- _TEXTE DE LECTURE_:

+ + +

Juliette Debruxelles

Si la masturbation rend sourd, ne pas la pratiquer rendrait complotiste

Les adeptes du mouvement NoFap seraient plus enclins à colporter des thèses complotistes. Décidément, les idées reçues sur la masturbation ont la dent dure…

«Ça rend sourd!» Et ce n’est pas la seule affection dont serait responsable la masturbation. L’ouvrage L’Onanisme, dissertation sur les maladies produites par la masturbation du médecin suisse Samuel Auguste Tissot, publié en 1764 (republié maintes fois depuis et facilement trouvable en librairie), est un petit précis de culpabilité. On y lit: «Toutes les facultés intellectuelles s’affaiblissent […] les forces du corps manquent entièrement.» Quelques années plus tôt, d’autres recueils donnaient aux lecteurs une idée de la gravité du péché; depuis, les préjugés perdurent.

C’est notamment le cas de L’Onanisme ou discours philosophique et moral sur la luxure artificielle et sur tous les crimes relatifs, du pasteur Dutoit-Membrini (ça ne s’invente pas), ou encore d’Onania: le péché odieux de l’autopollution, et toutes ses conséquences effrayantes chez les deux sexes, d’un chirurgien britannique. Faisant référence au péché d’Onan (foncez sur l’Ancien Testament), l’étymologie du mot en dit long sur la pression morale posée sur les testicules des contrevenants (la pratique étant alors davantage attribuée aux hommes). Le bon vieux temps? Pas tellement.

+ + +

- _DONNÉES DE L'EXERCICE_:
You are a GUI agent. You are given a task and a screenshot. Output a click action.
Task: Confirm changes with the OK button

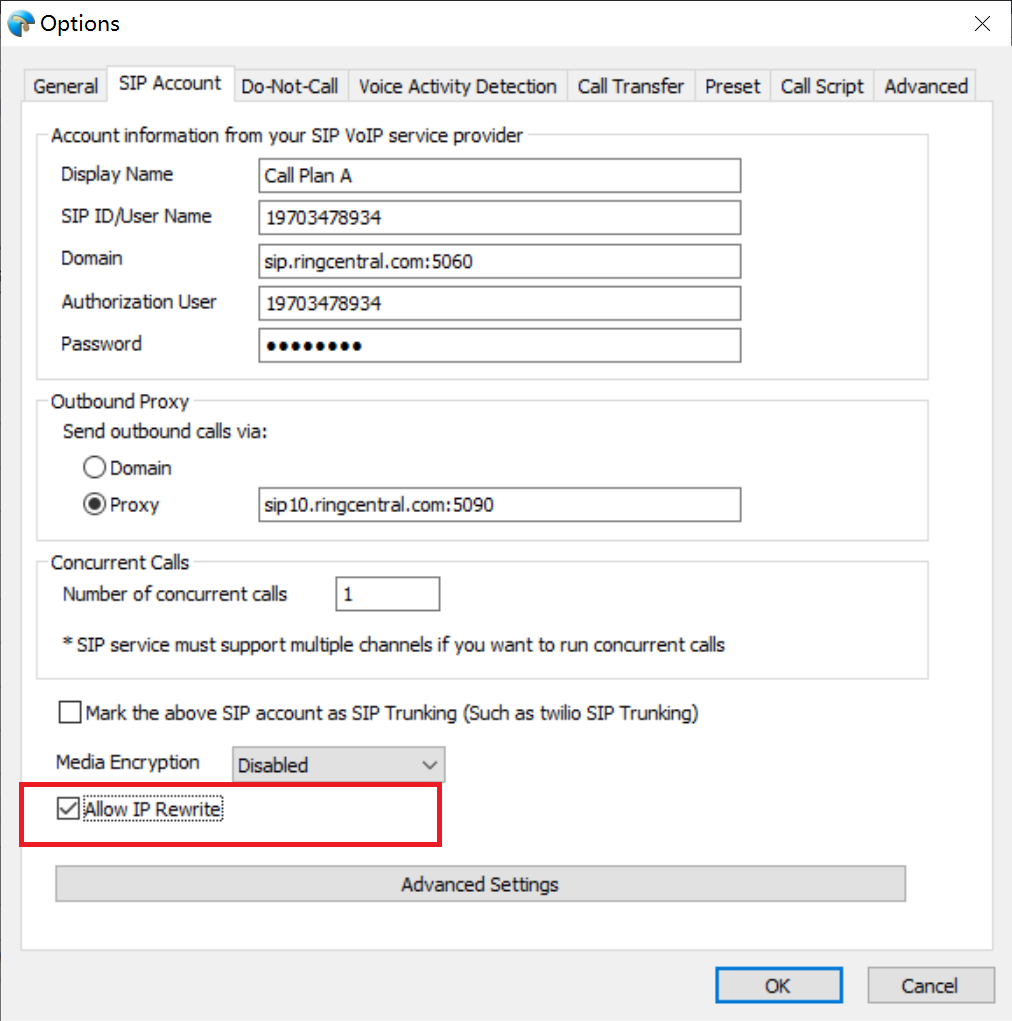coord(778,985)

+ + +

Restituez sans aucune modification le passage du texte de lecture compris entre « C’est notamment le » et « temps? Pas tellement. », ces deux segments inclus.

- _ZONE DE RÉPONSE_:
C’est notamment le cas de L’Onanisme ou discours philosophique et moral sur la luxure artificielle et sur tous les crimes relatifs, du pasteur Dutoit-Membrini (ça ne s’invente pas), ou encore d’Onania: le péché odieux de l’autopollution, et toutes ses conséquences effrayantes chez les deux sexes, d’un chirurgien britannique. Faisant référence au péché d’Onan (foncez sur l’Ancien Testament), l’étymologie du mot en dit long sur la pression morale posée sur les testicules des contrevenants (la pratique étant alors davantage attribuée aux hommes). Le bon vieux temps? Pas tellement.